### Data provided
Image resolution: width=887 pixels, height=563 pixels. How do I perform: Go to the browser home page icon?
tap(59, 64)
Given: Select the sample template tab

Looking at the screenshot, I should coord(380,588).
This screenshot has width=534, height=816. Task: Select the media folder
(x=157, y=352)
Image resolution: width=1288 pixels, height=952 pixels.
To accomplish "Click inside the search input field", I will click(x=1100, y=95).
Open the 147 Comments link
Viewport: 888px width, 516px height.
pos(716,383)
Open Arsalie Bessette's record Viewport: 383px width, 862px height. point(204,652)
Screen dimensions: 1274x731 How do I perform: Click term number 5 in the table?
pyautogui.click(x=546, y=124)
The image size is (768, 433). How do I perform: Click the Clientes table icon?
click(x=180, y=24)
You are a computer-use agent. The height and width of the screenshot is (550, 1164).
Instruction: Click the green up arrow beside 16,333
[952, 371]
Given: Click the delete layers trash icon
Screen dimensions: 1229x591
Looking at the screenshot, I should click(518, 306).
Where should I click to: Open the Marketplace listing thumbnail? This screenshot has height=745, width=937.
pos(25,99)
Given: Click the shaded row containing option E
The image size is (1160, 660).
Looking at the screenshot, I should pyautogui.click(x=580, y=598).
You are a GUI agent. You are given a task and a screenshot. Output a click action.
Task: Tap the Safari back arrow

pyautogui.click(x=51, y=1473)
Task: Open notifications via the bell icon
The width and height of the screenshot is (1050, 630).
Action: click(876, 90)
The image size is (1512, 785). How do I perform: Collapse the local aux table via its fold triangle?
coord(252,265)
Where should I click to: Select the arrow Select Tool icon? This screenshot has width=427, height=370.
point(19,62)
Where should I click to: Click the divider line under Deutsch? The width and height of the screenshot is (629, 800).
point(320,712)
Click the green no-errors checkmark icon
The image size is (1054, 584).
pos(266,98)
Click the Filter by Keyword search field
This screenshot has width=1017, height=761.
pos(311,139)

### Your objective
Present every line of the entries above as a numbered list, omitting any blank lines.

### Answer to this problem
1. Image resolution: width=887 pixels, height=563 pixels. How do I perform: Go to the browser home page icon?
2. tap(59, 64)
3. Given: Select the sample template tab
4. Looking at the screenshot, I should coord(380,588).
5. This screenshot has width=534, height=816. Task: Select the media folder
6. (x=157, y=352)
7. Image resolution: width=1288 pixels, height=952 pixels.
8. To accomplish "Click inside the search input field", I will click(x=1100, y=95).
9. Open the 147 Comments link
10. Viewport: 888px width, 516px height.
11. pos(716,383)
12. Open Arsalie Bessette's record Viewport: 383px width, 862px height. point(204,652)
13. Screen dimensions: 1274x731 How do I perform: Click term number 5 in the table?
14. pyautogui.click(x=546, y=124)
15. The image size is (768, 433). How do I perform: Click the Clientes table icon?
16. click(x=180, y=24)
17. You are a computer-use agent. The height and width of the screenshot is (550, 1164).
18. Instruction: Click the green up arrow beside 16,333
19. [952, 371]
20. Given: Click the delete layers trash icon
21. Screen dimensions: 1229x591
22. Looking at the screenshot, I should click(518, 306).
23. Where should I click to: Open the Marketplace listing thumbnail? This screenshot has height=745, width=937.
24. pos(25,99)
25. Given: Click the shaded row containing option E
26. The image size is (1160, 660).
27. Looking at the screenshot, I should pyautogui.click(x=580, y=598).
28. You are a GUI agent. You are given a task and a screenshot. Output a click action.
29. Task: Tap the Safari back arrow
30. pyautogui.click(x=51, y=1473)
31. Task: Open notifications via the bell icon
32. The width and height of the screenshot is (1050, 630).
33. Action: click(876, 90)
34. The image size is (1512, 785). How do I perform: Collapse the local aux table via its fold triangle?
35. coord(252,265)
36. Where should I click to: Select the arrow Select Tool icon? This screenshot has width=427, height=370.
37. point(19,62)
38. Where should I click to: Click the divider line under Deutsch? The width and height of the screenshot is (629, 800).
39. point(320,712)
40. Click the green no-errors checkmark icon
41. The image size is (1054, 584).
42. pos(266,98)
43. Click the Filter by Keyword search field
44. This screenshot has width=1017, height=761.
45. pos(311,139)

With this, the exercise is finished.